Trouver l'équilibre entre l'émotion et la rationalité est la clé pour parvenir à un État-providence. Je suis d'accord avec les pourcentages donnés par Sevan, à savoir 15% d'émotion et 85% de rationalité. Cependant, pour conserver l'essence de notre nature et notre croissance intérieure, l'existence d'une troisième dimension est d'une importance cruciale. La rationalité se réfère à notre tête, l'émotion se réfère à notre cœur et à nos tentations. La troisième dimension se réfère à notre essence, à notre nature, à notre caractère, à notre bravoure et à notre courage, à notre âme. Cette troisième dimension est appelée "inborst" en flamand, ce qui signifie littéralement "tout ce qui est sous la poitrine ou tout ce qui est dans la poitrine". Dans la terminologie du grec ancien, on parle de « thymos ».

L'Arménie est pour moi l'endroit qui m'offre l'occasion la plus efficace de découvrir cette troisième dimension en moi, qui me donne une chance de revenir à mon essence, à mes racines, à mes fondements.
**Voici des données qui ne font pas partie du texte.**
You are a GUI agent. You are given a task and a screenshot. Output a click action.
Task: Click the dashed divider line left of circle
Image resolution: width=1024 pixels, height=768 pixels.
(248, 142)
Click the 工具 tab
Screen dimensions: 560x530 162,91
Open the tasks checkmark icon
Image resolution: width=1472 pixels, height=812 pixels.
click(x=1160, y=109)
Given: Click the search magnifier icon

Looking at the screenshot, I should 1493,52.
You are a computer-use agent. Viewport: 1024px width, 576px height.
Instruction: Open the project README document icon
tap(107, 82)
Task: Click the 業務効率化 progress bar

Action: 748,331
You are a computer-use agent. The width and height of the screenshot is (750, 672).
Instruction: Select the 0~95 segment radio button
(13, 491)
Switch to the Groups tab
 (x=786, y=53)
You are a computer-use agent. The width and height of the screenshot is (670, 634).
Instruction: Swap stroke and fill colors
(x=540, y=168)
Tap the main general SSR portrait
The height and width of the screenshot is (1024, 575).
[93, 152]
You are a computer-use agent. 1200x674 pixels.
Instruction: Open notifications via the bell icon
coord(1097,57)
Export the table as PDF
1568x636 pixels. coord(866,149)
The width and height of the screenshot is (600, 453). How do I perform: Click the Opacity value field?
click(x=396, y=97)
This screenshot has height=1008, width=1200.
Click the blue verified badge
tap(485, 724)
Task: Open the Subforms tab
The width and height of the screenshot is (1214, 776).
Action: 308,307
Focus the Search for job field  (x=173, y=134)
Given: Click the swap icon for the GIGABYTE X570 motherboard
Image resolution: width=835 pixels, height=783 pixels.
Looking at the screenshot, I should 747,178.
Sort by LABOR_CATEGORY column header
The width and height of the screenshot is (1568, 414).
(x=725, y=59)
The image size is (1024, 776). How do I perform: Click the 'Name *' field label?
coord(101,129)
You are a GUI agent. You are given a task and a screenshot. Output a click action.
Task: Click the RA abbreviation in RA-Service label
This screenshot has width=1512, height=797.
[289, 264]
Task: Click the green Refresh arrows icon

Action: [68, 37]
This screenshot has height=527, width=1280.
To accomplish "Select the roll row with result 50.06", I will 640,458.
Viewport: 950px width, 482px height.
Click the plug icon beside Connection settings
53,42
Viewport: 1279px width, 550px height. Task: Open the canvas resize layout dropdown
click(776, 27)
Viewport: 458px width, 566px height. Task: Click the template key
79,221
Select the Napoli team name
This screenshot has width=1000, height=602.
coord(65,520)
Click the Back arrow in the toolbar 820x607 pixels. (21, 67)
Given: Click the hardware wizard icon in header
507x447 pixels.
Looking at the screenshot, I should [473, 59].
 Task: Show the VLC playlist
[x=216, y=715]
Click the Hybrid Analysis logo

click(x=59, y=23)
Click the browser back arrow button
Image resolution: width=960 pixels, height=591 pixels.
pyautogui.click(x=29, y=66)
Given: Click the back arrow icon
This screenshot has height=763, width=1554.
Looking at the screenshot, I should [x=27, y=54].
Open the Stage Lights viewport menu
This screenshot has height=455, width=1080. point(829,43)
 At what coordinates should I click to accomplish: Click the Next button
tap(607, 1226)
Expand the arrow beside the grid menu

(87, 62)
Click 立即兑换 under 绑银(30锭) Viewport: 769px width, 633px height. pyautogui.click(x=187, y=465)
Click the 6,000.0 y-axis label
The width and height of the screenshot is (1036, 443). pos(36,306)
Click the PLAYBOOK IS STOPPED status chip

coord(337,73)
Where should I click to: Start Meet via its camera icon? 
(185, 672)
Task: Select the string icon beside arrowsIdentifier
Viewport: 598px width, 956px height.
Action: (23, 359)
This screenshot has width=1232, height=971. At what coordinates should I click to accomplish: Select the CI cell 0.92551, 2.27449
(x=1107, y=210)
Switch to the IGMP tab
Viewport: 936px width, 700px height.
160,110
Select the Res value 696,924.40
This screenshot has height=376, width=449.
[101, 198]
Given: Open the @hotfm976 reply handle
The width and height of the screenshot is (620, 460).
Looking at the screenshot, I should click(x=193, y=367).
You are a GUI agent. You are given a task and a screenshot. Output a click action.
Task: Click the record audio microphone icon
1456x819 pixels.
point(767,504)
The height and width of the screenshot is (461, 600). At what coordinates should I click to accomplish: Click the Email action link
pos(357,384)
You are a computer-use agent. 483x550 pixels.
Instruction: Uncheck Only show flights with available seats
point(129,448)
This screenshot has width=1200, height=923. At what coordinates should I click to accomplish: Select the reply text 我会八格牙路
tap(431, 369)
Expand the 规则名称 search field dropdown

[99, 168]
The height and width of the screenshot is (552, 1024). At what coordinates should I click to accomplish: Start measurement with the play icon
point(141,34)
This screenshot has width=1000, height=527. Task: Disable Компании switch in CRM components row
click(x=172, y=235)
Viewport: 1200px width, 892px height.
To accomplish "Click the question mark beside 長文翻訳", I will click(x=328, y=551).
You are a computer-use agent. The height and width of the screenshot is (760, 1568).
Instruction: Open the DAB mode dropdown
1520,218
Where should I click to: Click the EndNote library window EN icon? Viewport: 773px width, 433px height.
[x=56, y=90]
L'Arménie est pour moi l'endroit où je peux donner un sens à tout ce que je suis. Je suis réelle ici ; je suis brute dans ma réalité. Et le lien que j'établis avec les gens d'ici est la condition nécessaire pour que je me sente et que je sois en vie. Il ne s'agit pas tant de tout comprendre que de vivre activement la vie et de la ressentir dans toute son étendue.

Je crois que l'Arménie est peut être cet endroit pour vous aussi, si vous êtes prêts à voir la beauté derrière la folie. Si vous êtes prêts à être la meilleure version de vous-même. Si vous êtes prêts à tout donner pour accéder aux voies de la réussite. Si vous êtes prêt à créer votre propre vérité et votre propre bonheur.

Il existe un cycle permanent de destruction et de reconstruction. Un cycle que nous devons accepter en raison de son caractère inévitable et de sa finalité. Je vous propose donc d'accepter le défi de continuer à reconstruire pour que notre "inborst" reste intact.